Lady in the Lake (1947) stars Hollywood stalwart Robert Montgomery. He also directed, which may (or may not) help explain the film’s curious aesthetic choice. Though Montgomery plays Philip Marlowe, the viewer rarely sees him. He appears in the opening scene, sitting behind his desk, and explaining that he’s letting the audience solve his most recent case: “You’ll meet the people; you’ll find the clues. . . . You’ll see it just as I saw it.” This means that throughout the movie the camera becomes Marlowe’s point of view. Viewers hear his voice, follow his gaze, and occasionally see his hands (when he extends them to be handcuffed, or to land a punch). We catch occasional glimpses of him in a mirror, and the camera work sometimes suggests he’s gone woozy, on the brink of passing out.

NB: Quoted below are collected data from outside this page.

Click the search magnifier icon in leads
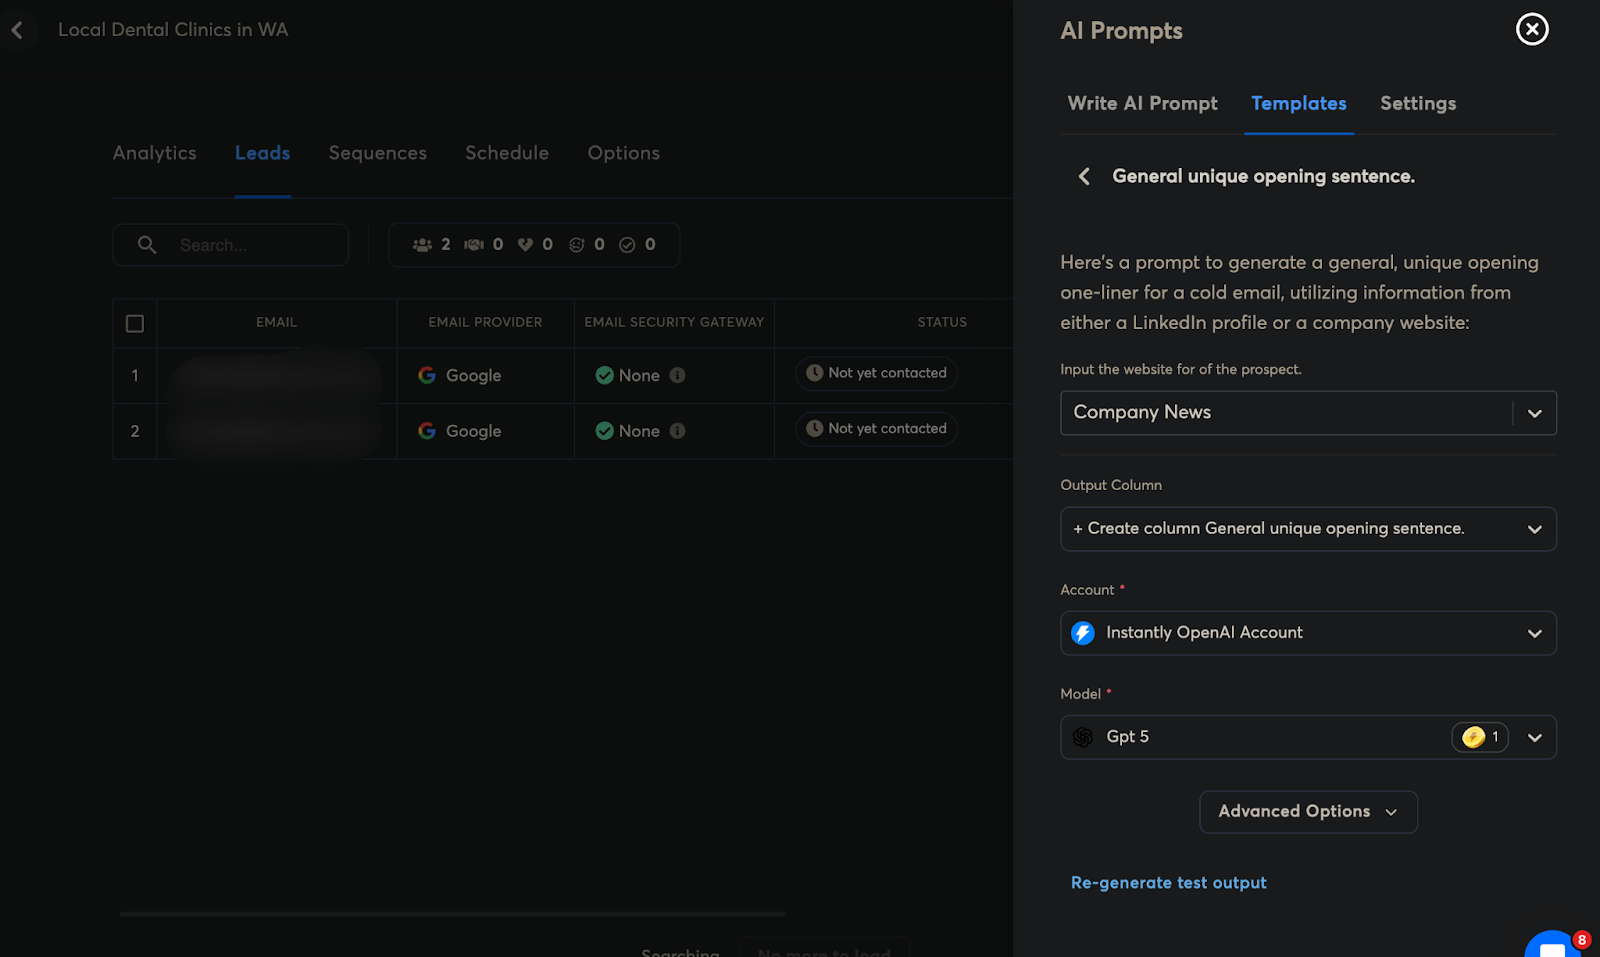 click(x=147, y=245)
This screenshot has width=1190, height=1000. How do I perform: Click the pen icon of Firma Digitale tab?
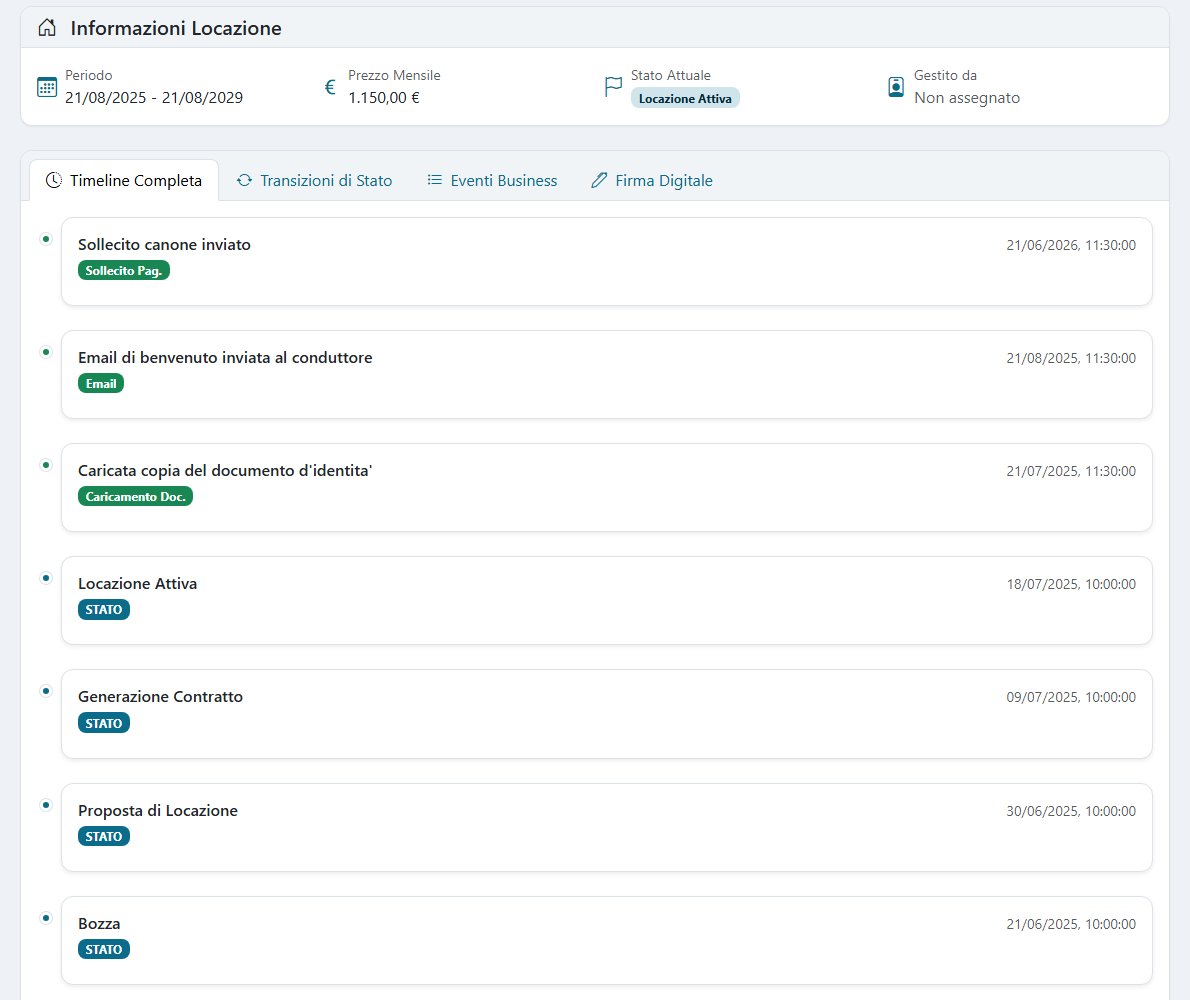(600, 181)
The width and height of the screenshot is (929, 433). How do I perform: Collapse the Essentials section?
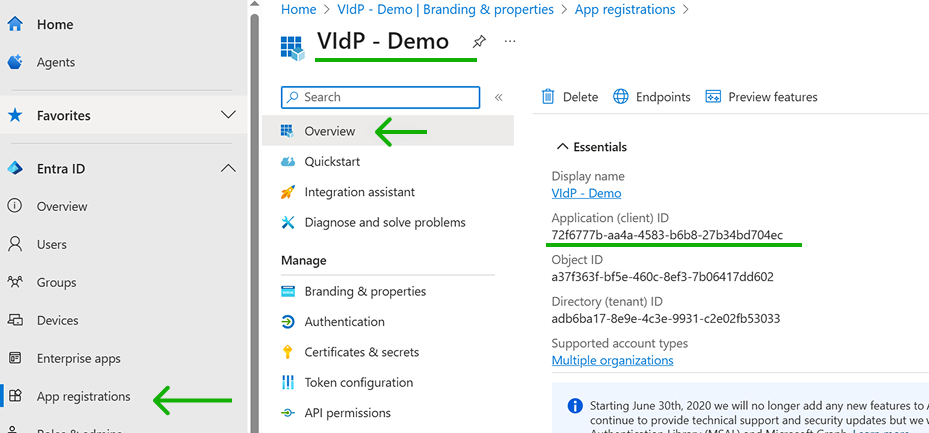tap(561, 147)
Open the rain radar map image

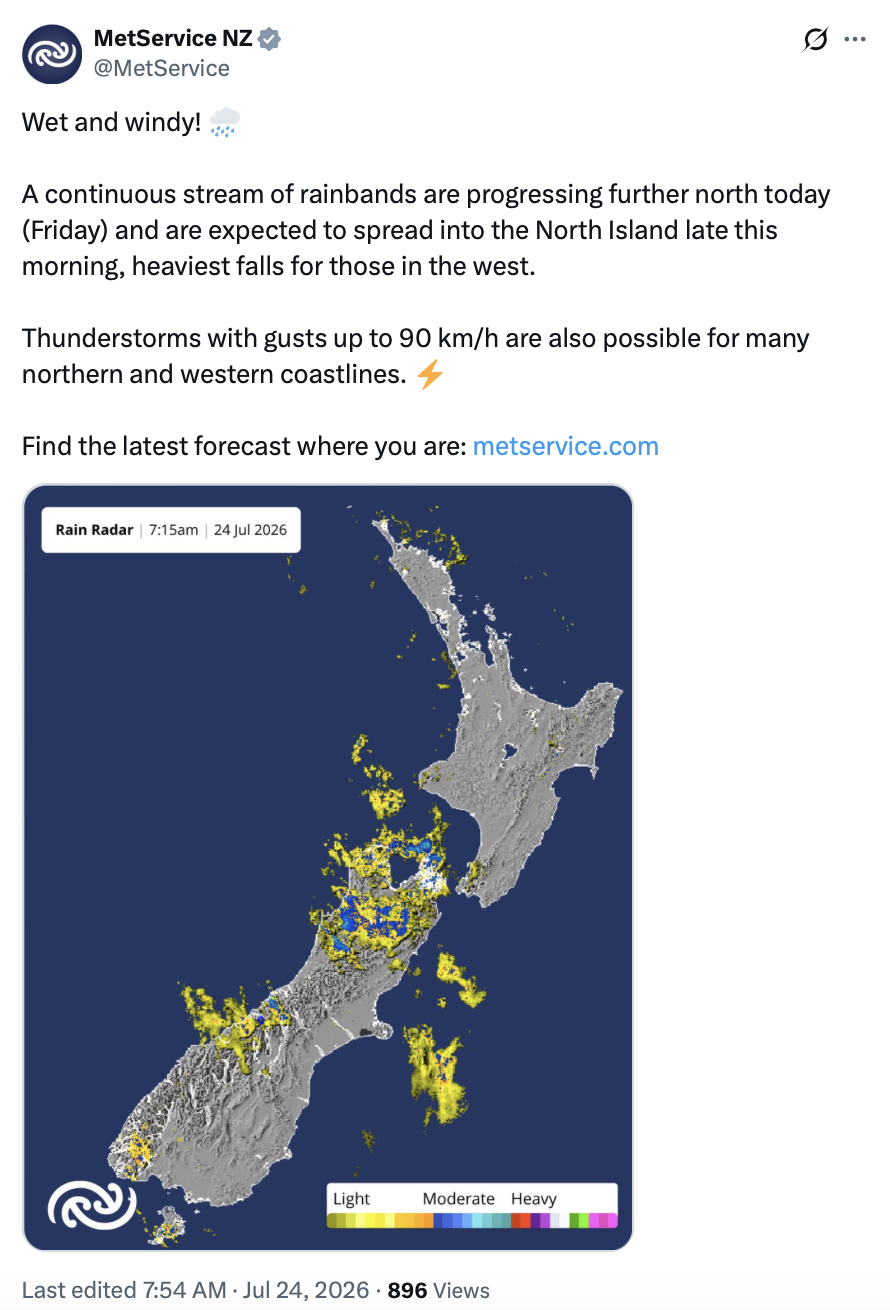coord(328,867)
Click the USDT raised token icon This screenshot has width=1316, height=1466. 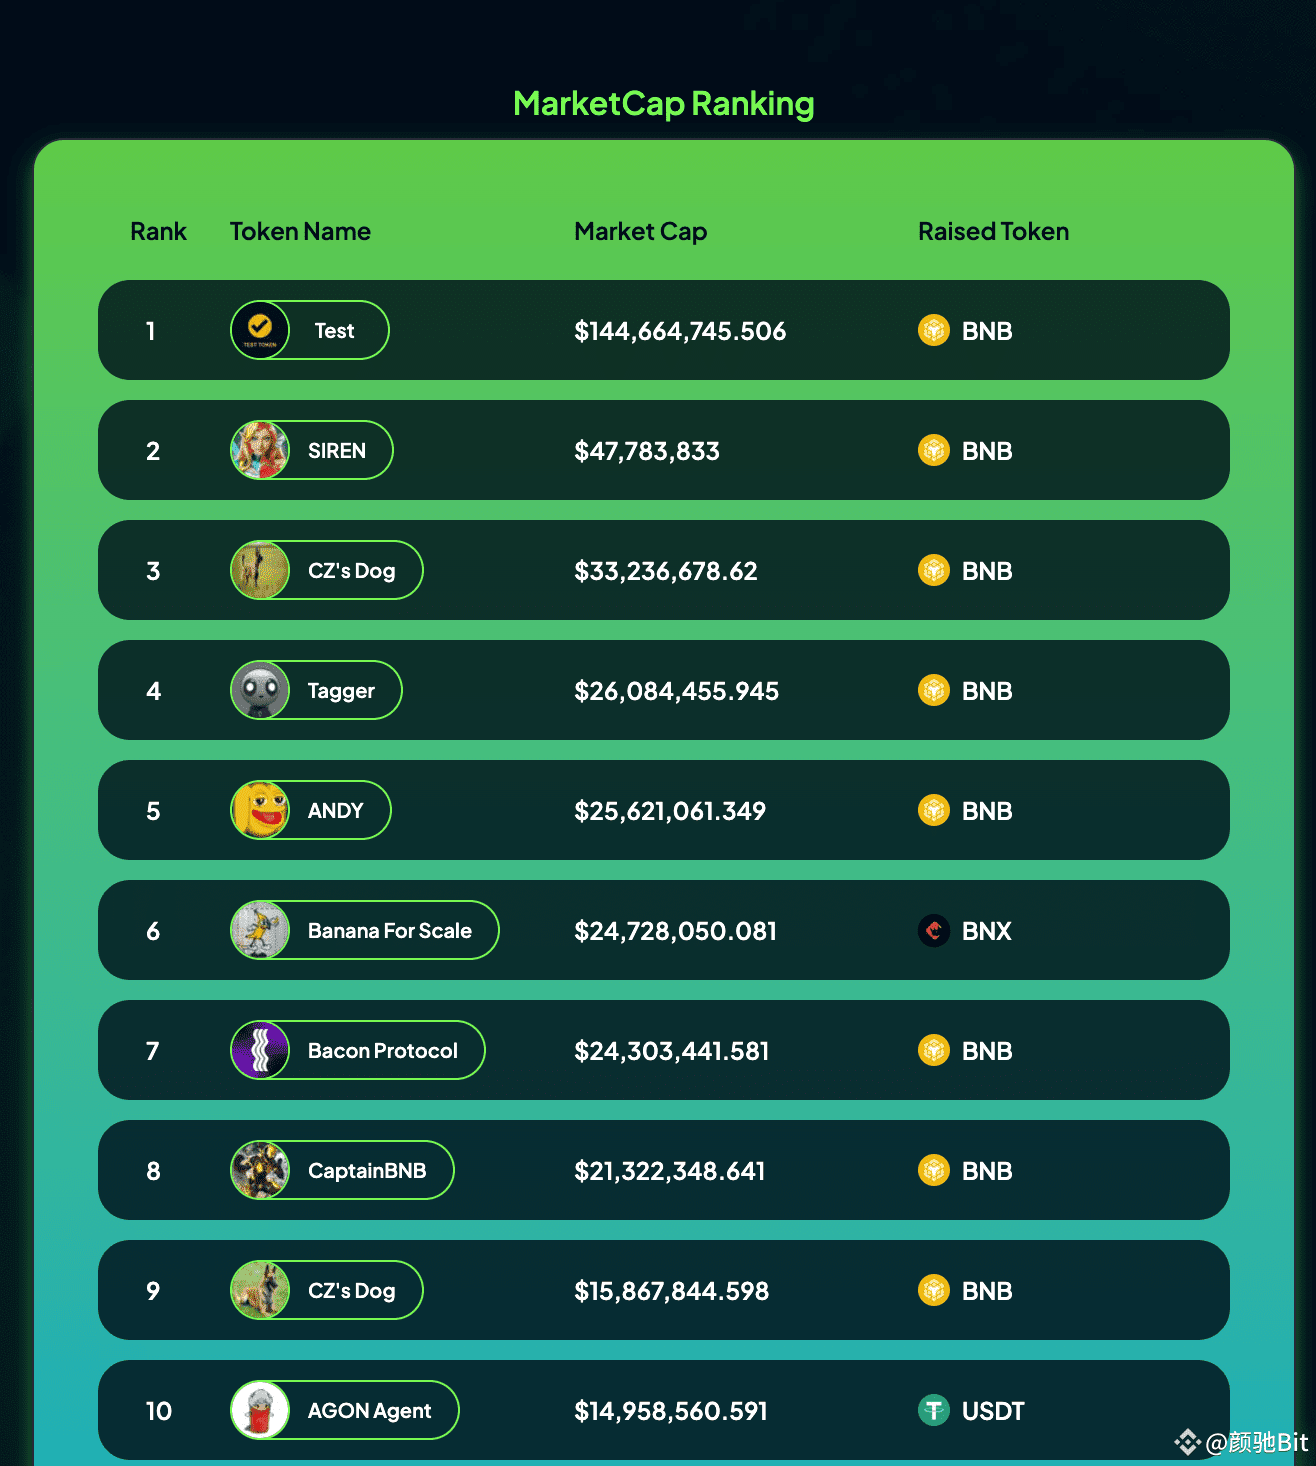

MGM tried hard to sell this as “a revolutionary innovation in film technique.” The trailer breathlessly touts “the most thrilling of all mysteries, and YOU play the starring role with Robert Montgomery.” Moviegoers, possibly disappointed by the near-absence of the film’s star, stayed away. Chandler had worked on the screenplay, but heartily disliked the concept, and quickly extricated himself. (He may also have disliked the very Hollywood addition of a big romance for Marlowe, and a blissfully happy ending.) But for an example of genuine cinematic experiment within the studio system, Lady in the Lake is worth taking the plunge.

Also worth pondering is a book with a Roger Corman connection. Roger’s daughter Catherine – the one Corman offspring actively pursuing her own creative career – recently published Daylight Noir: Raymond Chandler’s Imaginary City. Her moody black-and-white photos, coupled with quotes from Chandler novels, showcase L.A. as “a city of well-guarded secrets.” So true, so Chandler.

(A free screening of Lady in the Lake will be held at the Santa Monica Public Library’s Martin Luther King Jr. Auditorium on Thursday, March 22, at 6:30 p.m.)

6 comments:

  1. I LOVE this movie! My older brother had seen it when I was VERY young, and then one afternoon he saw that it was going to be on the 2:00 movie - and we watched it together. It was so completely unlike any other movie I'd ever seen - and I got to watch it with my brother. I have seen it a couple of times since - it remains one of my very favorite noir-ish 40's detective movies. I have discovered Chandler's prose in the last couple of years - wow could that guy write! - and I hope to read more sometime soon. Nice spotlight on a little known gem, Ms. G!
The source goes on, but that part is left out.